■ **WHAT TO DO**
Lay out the entry lines below as a Markdown table with the columns Index and Content, numbering each row and skipping blank lines. Begin at the line that contains "Describe the element", stop after the line that contains "at that location.", and leave the pictures out.

■ **AVAILABLE DATA**
>>>
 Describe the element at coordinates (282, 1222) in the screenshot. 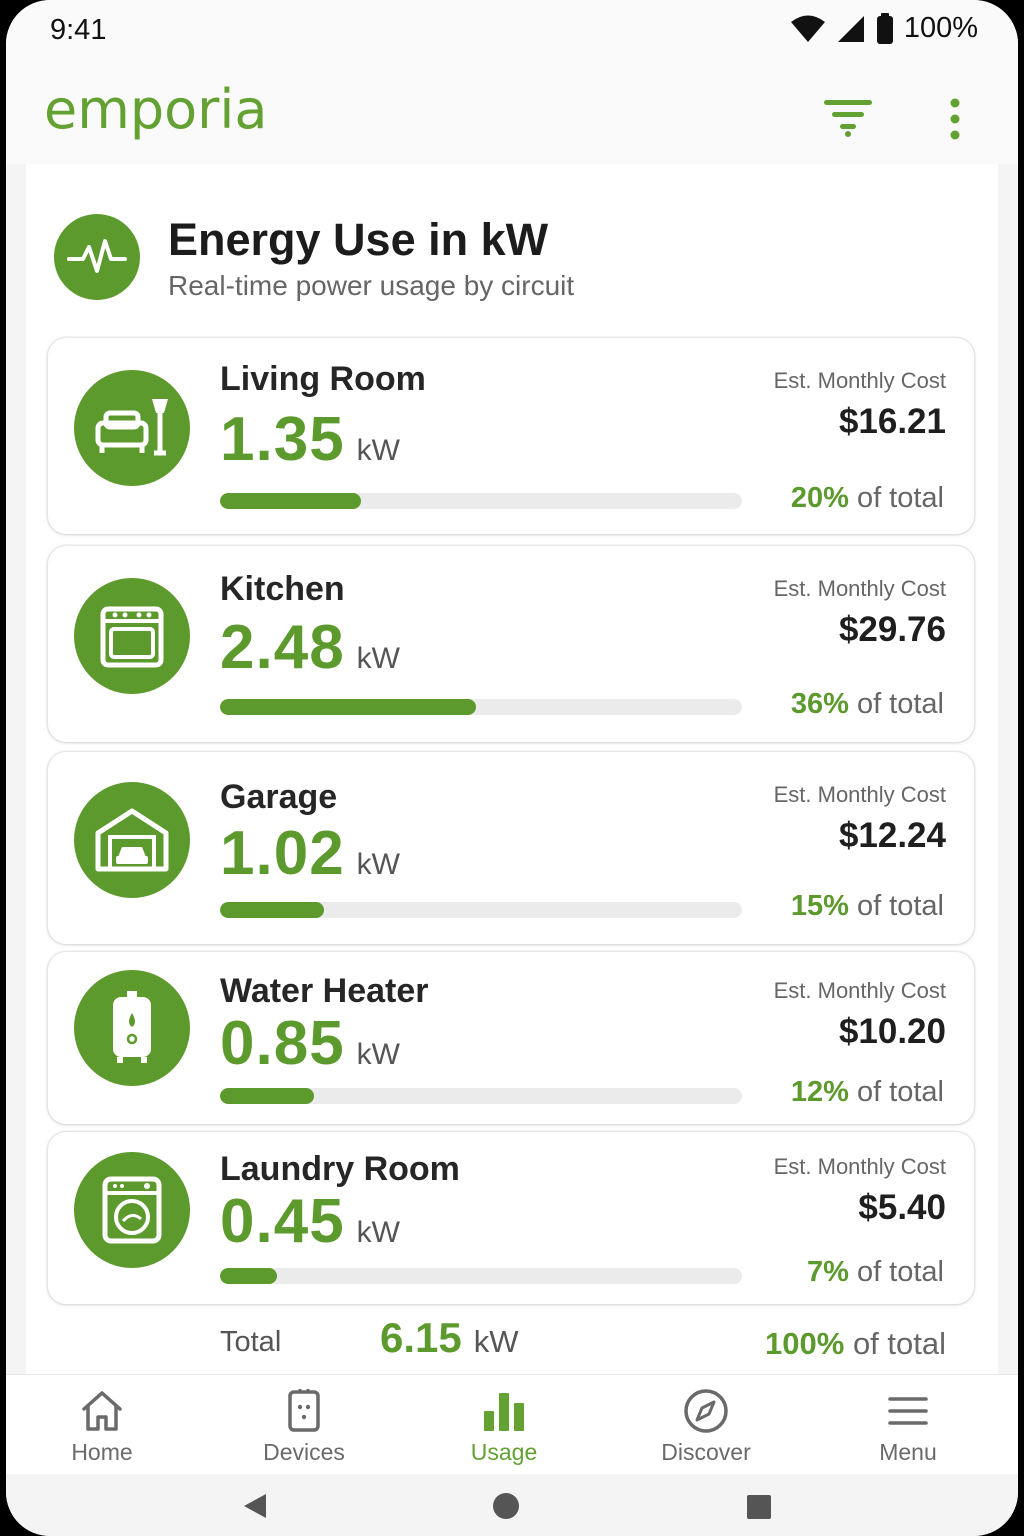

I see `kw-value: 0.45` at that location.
<<<
>>>
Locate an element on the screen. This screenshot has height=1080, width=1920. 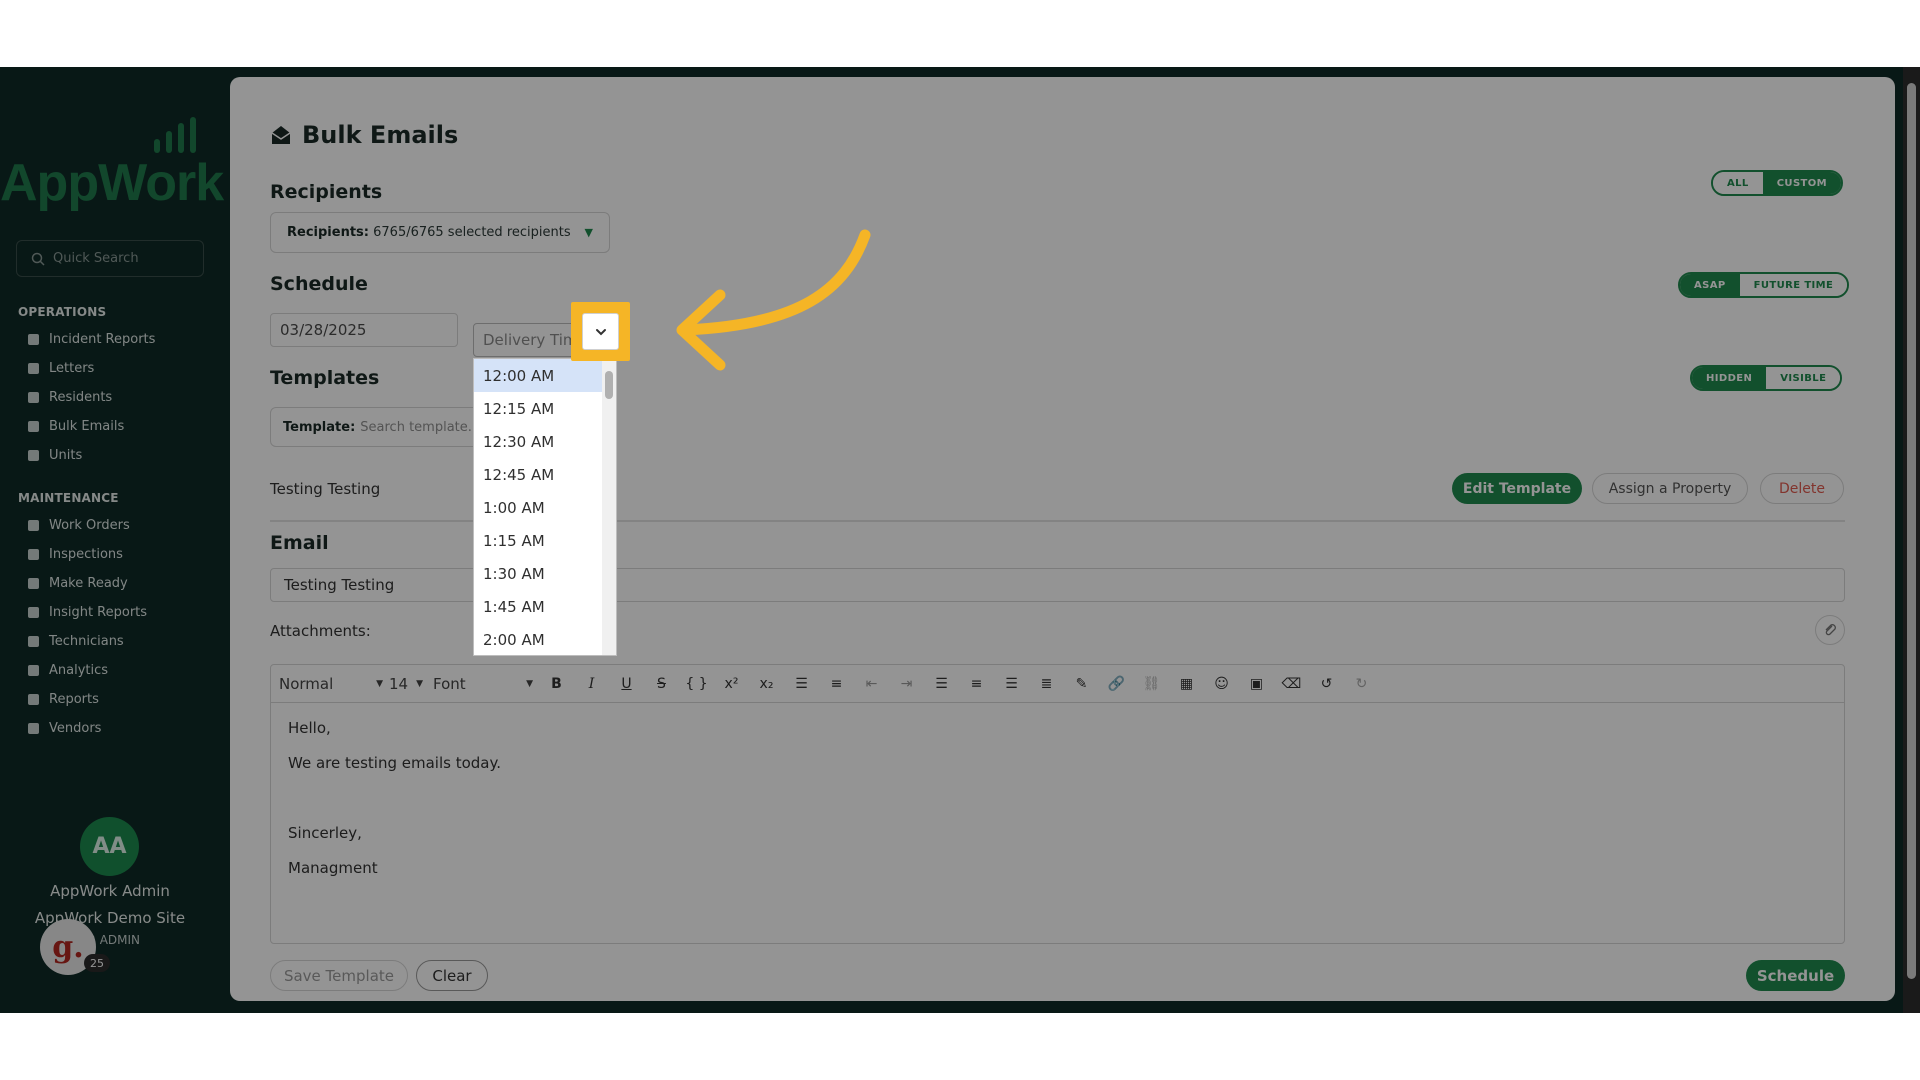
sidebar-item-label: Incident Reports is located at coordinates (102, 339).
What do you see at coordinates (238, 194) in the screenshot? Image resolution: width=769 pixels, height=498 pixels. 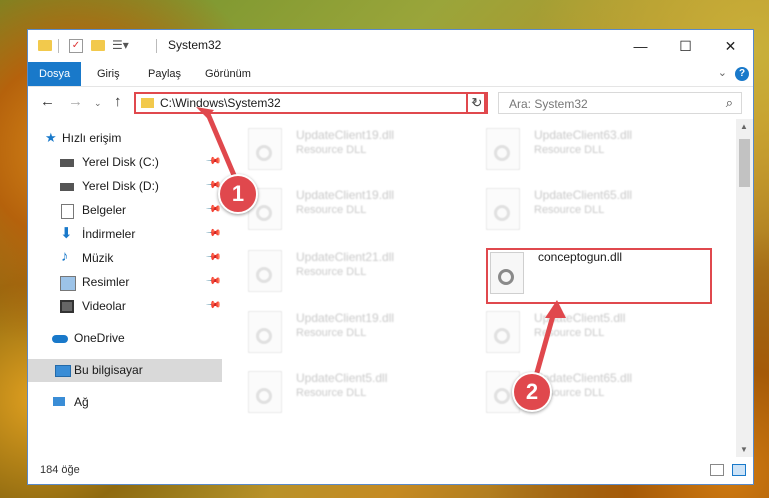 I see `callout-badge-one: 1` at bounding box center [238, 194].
<<<
■ **RESULT FOR THIS TASK**
| Index | Content |
|---|---|
| 1 |  Describe the element at coordinates (282, 1222) in the screenshot.  |
| 2 | I see `kw-value: 0.45` at that location. |